Probably not at this point. What is your SG now?

If there the SG is fairly low, say <1.020, there is not much more for the yeast to consume. Your choices now to rid yourself of the H2S smell are to (1) splash rack and/or aerate (as you have been doing), or (2) add Reduless (http://morewinemaking.com/products/reduless.html) which binds the H2S.


----------



## Arne (Jun 23, 2015)

Probably a little late for the extra nutrient. Soon as it gets done fermenting I would get it off the lees and like Paul says, splash rack it, and if that doesn't get rid of it try the reduless or give it a stir with some clean copper. Arne.


----------



## fabrictodyefor (Jun 23, 2015)

If you go to Danger Daves Dragon's Blood thread it will give you all kinds of ideas of "faster" wines. I've done several and they are ready in about 6 weeks, but could be ready sooner!


----------



## winegary (Jun 23, 2015)

I have made Mulberry two times and both times had this same problem. I made juice from the berries both times and used lavlin yeast. On the second one I step fed the yeast with the same problem. I transferred off the lees a little early 1.020 or so. Then stirred with a piece of new copper water pipe 1 or 2 times a day. after stirring 5 or 6 times it was fine and finished normally. 

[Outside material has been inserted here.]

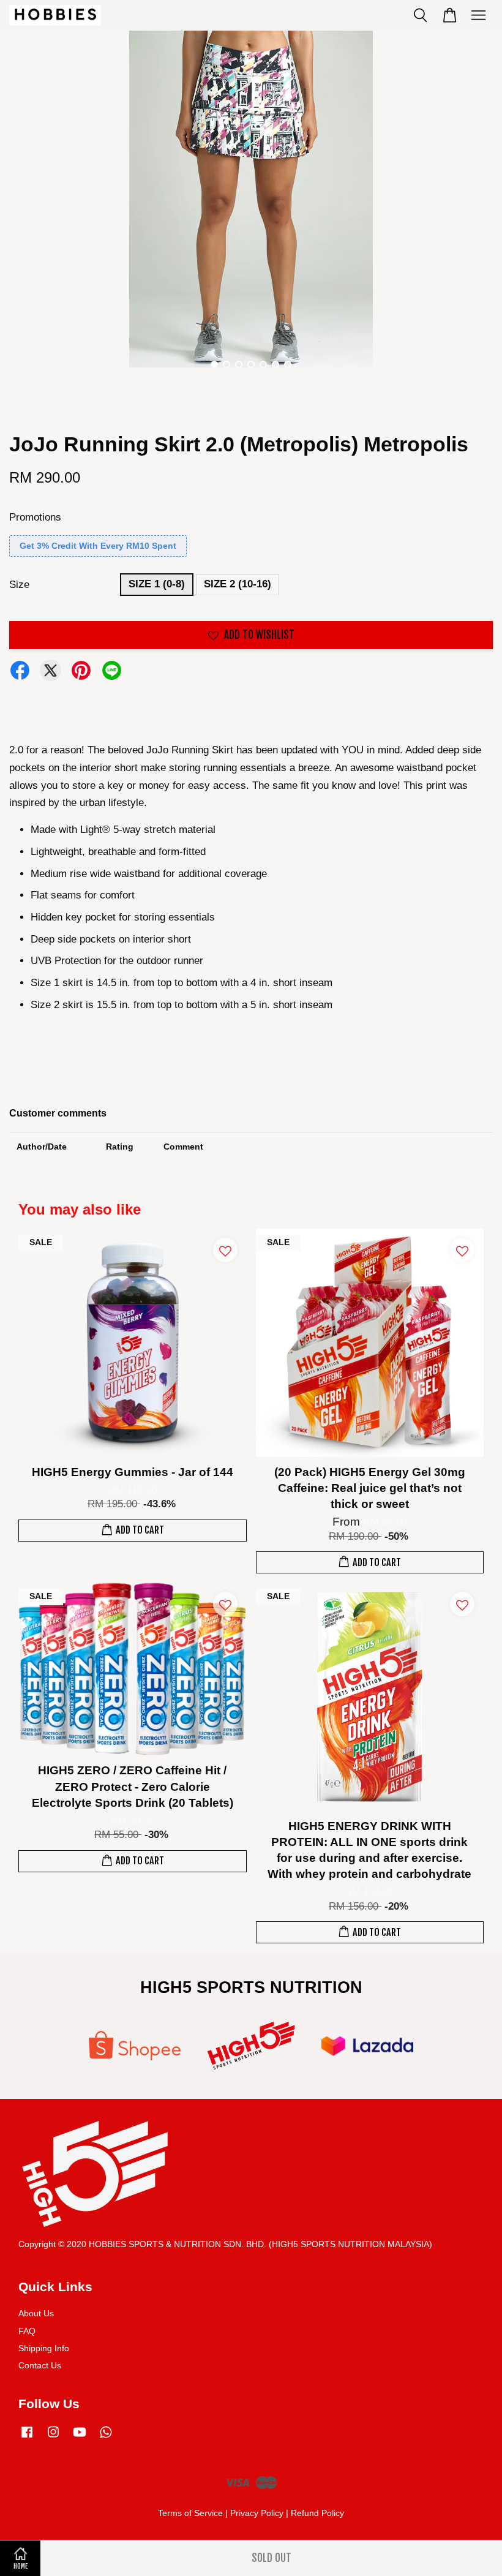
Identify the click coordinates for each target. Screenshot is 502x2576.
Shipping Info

Ok now for my question. Would yeast nutrient have a benefit if it would have been added up front? If so, when would it be added?

Hope this doesn't seem like I'm high jacking but since we had different recipe and whole berry vs juice, maybe we could both benefit for the next batch.

I meant to say energizer not nutrient.


----------



## cheeselady (Jun 23, 2015)

Yay! The smell is pretty much gone! After aerating for the last day and a half I opened this evening and only got a whiff of sulfur. I went ahead and splash racked and moved it to the carboy. Sg was 0.990 so lol yeah nutrient wouldn't have done anything. I added a campden tab (dissolved in water) just in case I added any extra buggies when I was messing with it. I couldn't help my self a reserved a tiny bit to taste.........
It reminded me of a red with an aroma of mulberry but quite thin and very "raw" tasting ( gee what a surprise lol) . I'm looking forward to seeing how it develops. 

Next time ill ferment in the basement where it is cooler and use more berries or maybe just juice - I think I added too much water.


----------



## Julie (Jun 23, 2015)

Next time, see if it will go lower than .990 before adding any campden and add some tannins, this will help with mouthfeel. Also, take a ph test to see where that is, you might need to add some acid blend.


----------



## cheeselady (Jun 23, 2015)

Julie said:


> Next time, see if it will go lower than .990 before adding any campden and add some tannins, this will help with mouthfeel. Also, take a ph test to see where that is, you might need to add some acid blend.



Ah ok, I had thought that 0.990 was pretty close to the lowest you could get with fermentation. What's the lowest SG can, in theory, go? I added acid blend at the start (1 tsp) , I'll find my pH meter and check and report back. Can tannins be added at this point or is it more something I should do next time?


----------